:: Task requirements ::
Duplicate everything in the listing below, from the line containing "Task: Open notifications via the bell icon" down to the end of the listing. Leave the pictures out of your copy.

━━━ Extracted records

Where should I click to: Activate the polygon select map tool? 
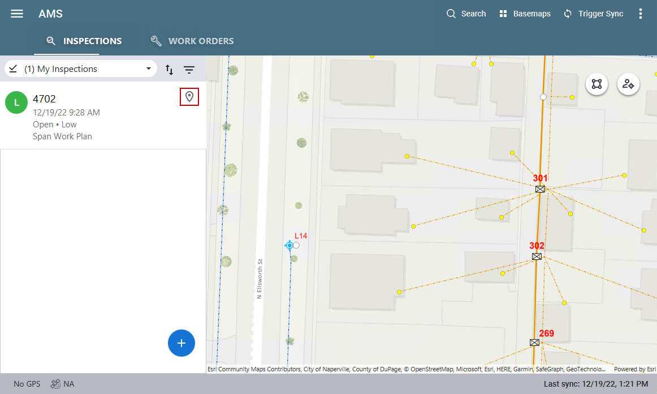pos(597,84)
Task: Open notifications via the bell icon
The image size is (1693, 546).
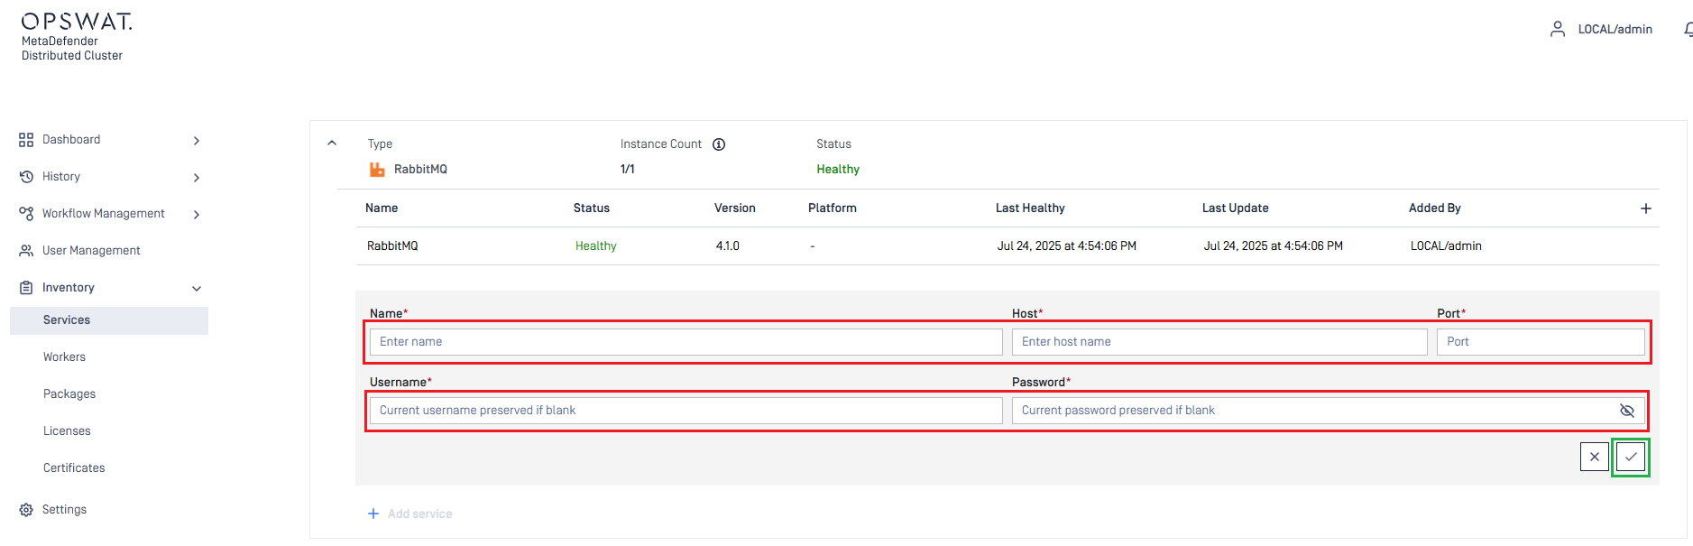Action: point(1687,30)
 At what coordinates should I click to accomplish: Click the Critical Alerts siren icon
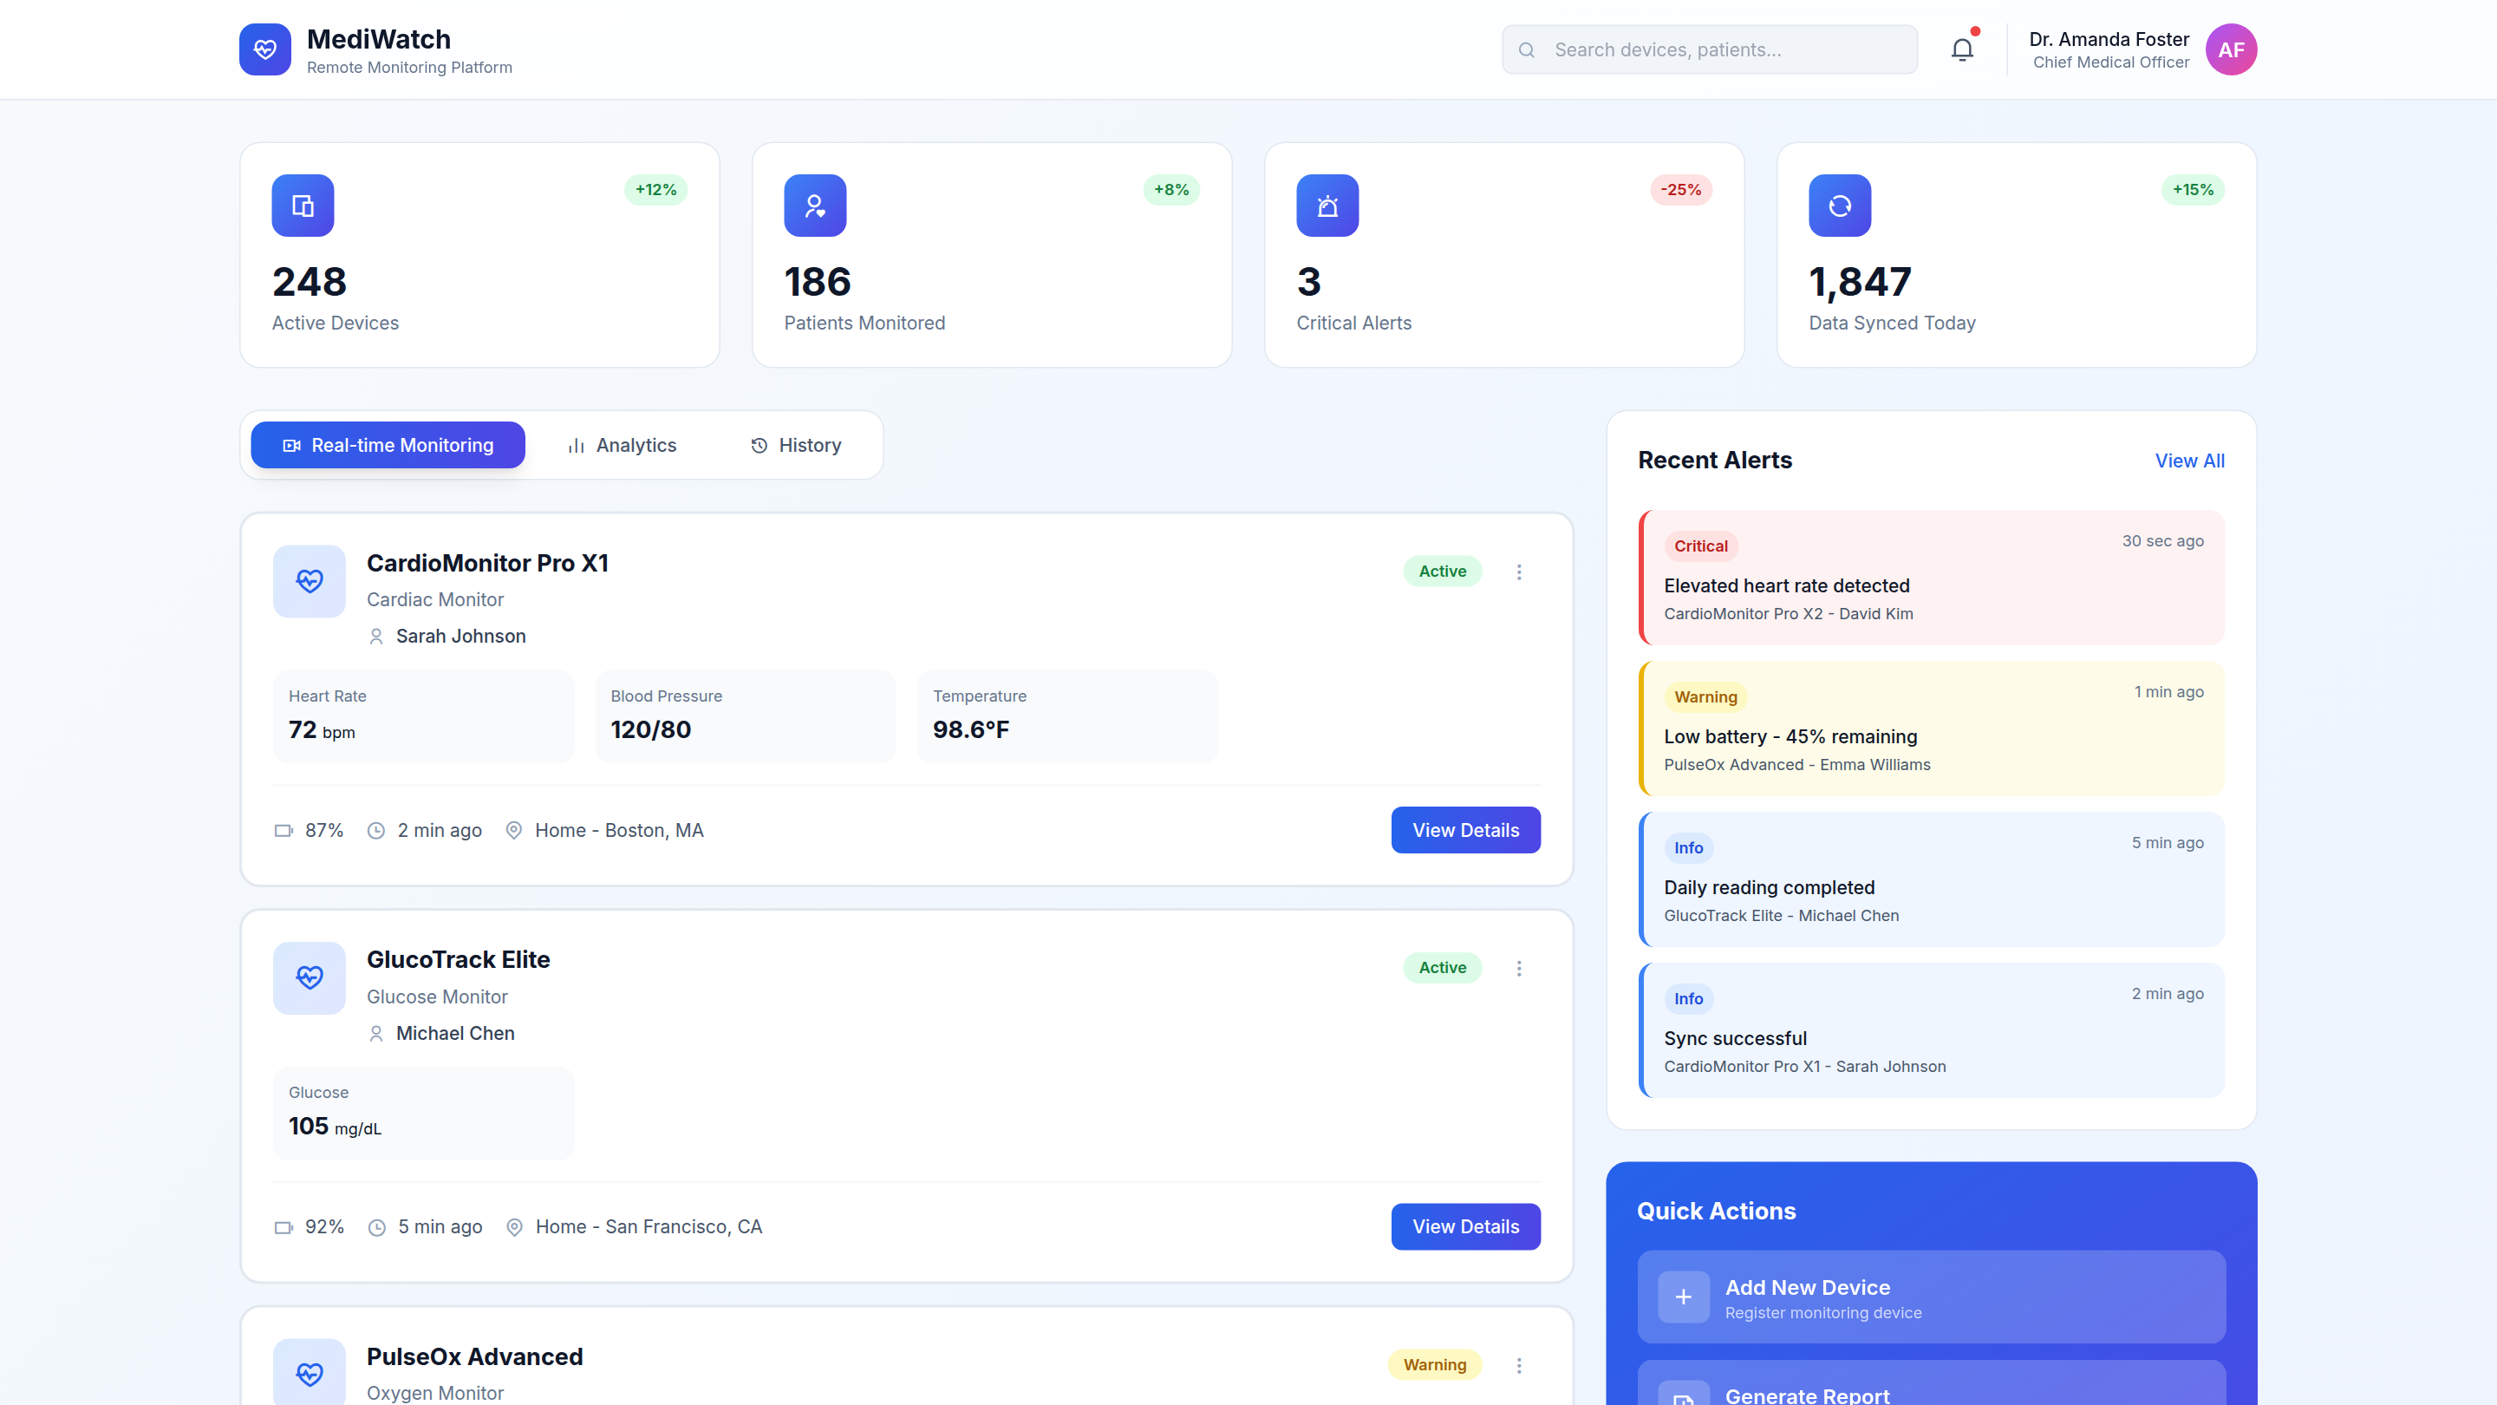[x=1327, y=206]
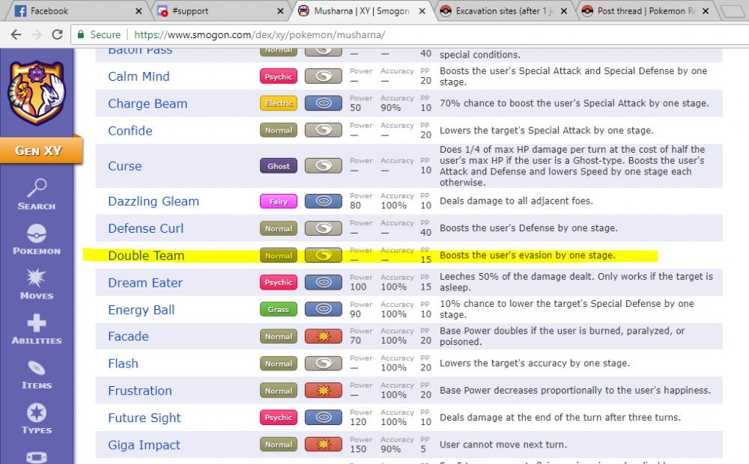Click the Items sidebar icon

36,368
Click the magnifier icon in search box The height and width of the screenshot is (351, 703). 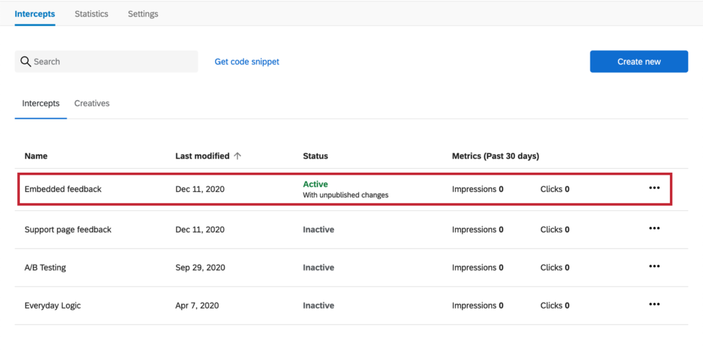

━━━━━━

:: Result below ::
Task: Open notifications via the bell icon
The image size is (1693, 546).
Action: point(1687,30)
 At what coordinates should I click to accomplish: Click the Critical Alerts siren icon
[x=1327, y=206]
Click the Items sidebar icon

36,368
Click the magnifier icon in search box The height and width of the screenshot is (351, 703). 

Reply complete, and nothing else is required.